— start MATERIAL —

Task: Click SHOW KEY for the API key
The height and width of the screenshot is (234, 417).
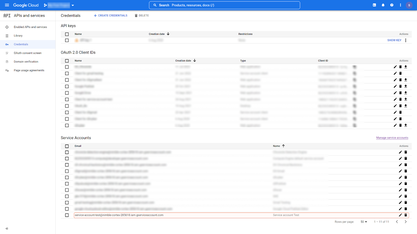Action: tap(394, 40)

— end MATERIAL —
— start MATERIAL —

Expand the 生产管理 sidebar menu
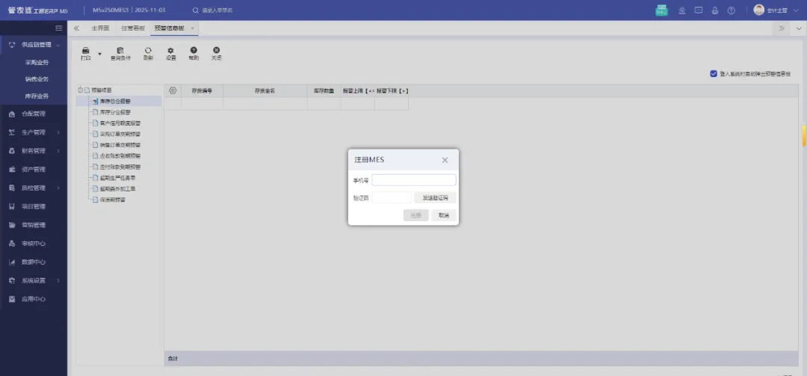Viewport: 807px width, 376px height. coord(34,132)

— end MATERIAL —
— start MATERIAL —

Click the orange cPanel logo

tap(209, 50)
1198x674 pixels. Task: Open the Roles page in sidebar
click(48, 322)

— end MATERIAL —

REQUEST:
Rewrite the records starting with the line that contains "Click the orange cPanel logo" and going on through the line that contains "click(48, 322)", putting "blue" in place of "orange" and keeping everything else the same.

EXERCISE SOLUTION:
Click the blue cPanel logo

tap(209, 50)
1198x674 pixels. Task: Open the Roles page in sidebar
click(48, 322)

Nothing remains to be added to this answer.